[Intel-gfx] [PATCH] drm/i915: Allocate atomically in execbuf path

Wed Nov 27 07:48:51 CET 2013

On Tue, Nov 26, 2013 at 08:23:46PM -0800, Ben Widawsky wrote:
> On Tue, Nov 26, 2013 at 04:55:50PM -0800, Ben Widawsky wrote:
> > If we end up calling the shrinker, which in turn requires the OOM
> > killer, we may end up infinitely waiting for a process to die if the OOM
> > chooses. The case that this prevents occurs in execbuf. The forked
> > variants of gem_evict_everything is a good way to hit it.

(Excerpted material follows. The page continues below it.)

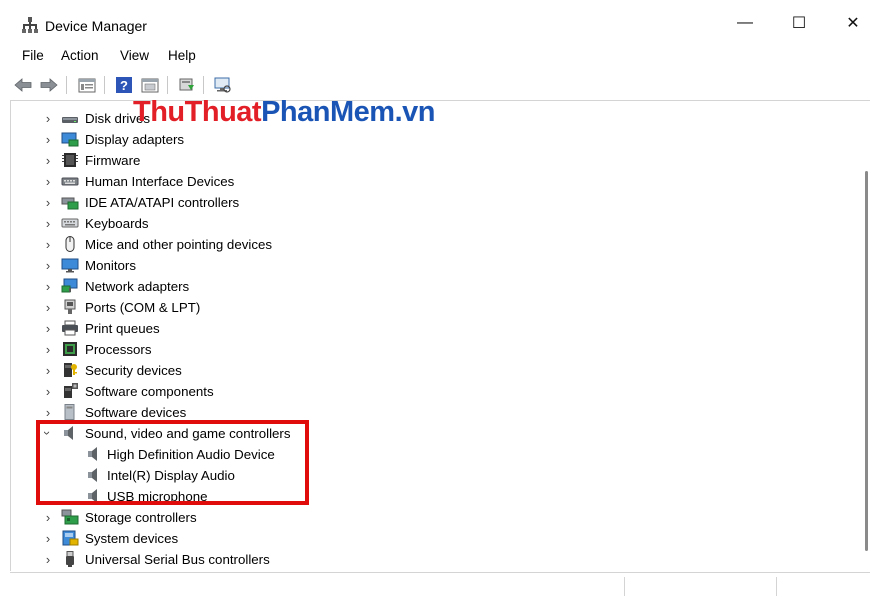  Describe the element at coordinates (415, 112) in the screenshot. I see `watermark-part-3: .vn` at that location.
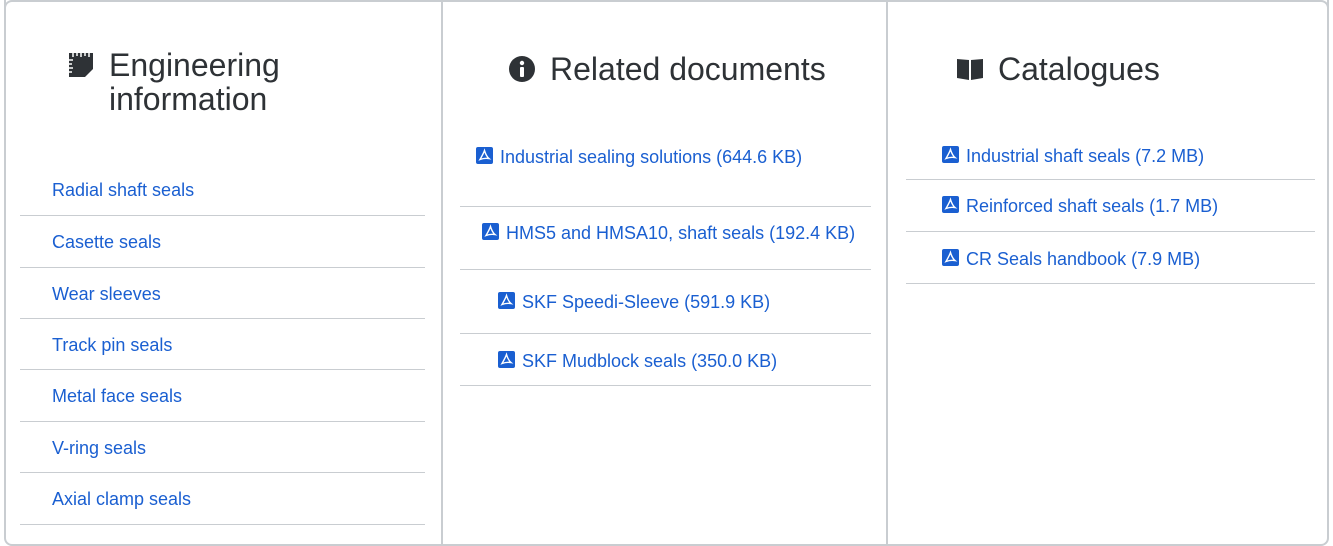 This screenshot has height=546, width=1333. I want to click on link-cr-seals-handbook: CR Seals handbook (7.9 MB), so click(1083, 259).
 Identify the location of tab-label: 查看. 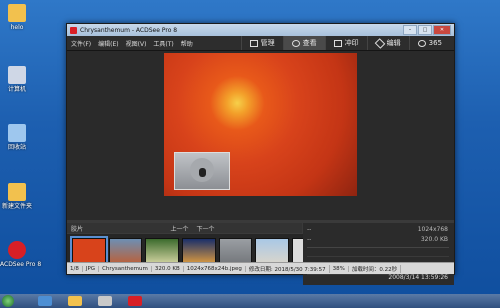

This is
> > exacerbated by Daniel's recent patch to give OOM precedence to the GEM
> > tests.
> > 
> > It's a twisted form of a deadlock.
> > 
> > What occurs is the following (assume just 2 procs)
> > 1. proc A gets to execbuf while out of memory, gets struct_mutex.
> > 2. OOM killer comes in and chooses proc B
> > 3. proc B closes it's fds, which requires struct mutex, blocks
> > 4, OOM killer waits for B to die before killing another process (this
> > part is speculative)
> > 
> > Cc: Daniel Vetter <daniel.vetter at ffwll.ch>
> > Cc: Chris Wilson <chris at chris-wilson.co.uk>
> > Signed-off-by: Ben Widawsky <ben at bwidawsk.net>
> 
> I'd still like to know if I am crazy, but I'm now trying to defer the
> stuff we do on file close without using any allocs. Just an update...
> 

workqueue still has similar problems. It could be because deferring the
context cleanup means we don't actually free much space, and so the OOM
isn't enough, or [more likely] something else is going on.

Maybe it's my bug. I am really out of ideas at the moment. The system
just becomes unresponsive after all threads end up blocked waiting for
struct mutex. I know I'd seen such problems in the past with
gem_evict_everything, but this time around I seem to be the sole cause
(and not all my machines hit it).

Sorry for the noise - just totally burning out on this one.

-- 
Ben Widawsky, Intel Open Source Technology Center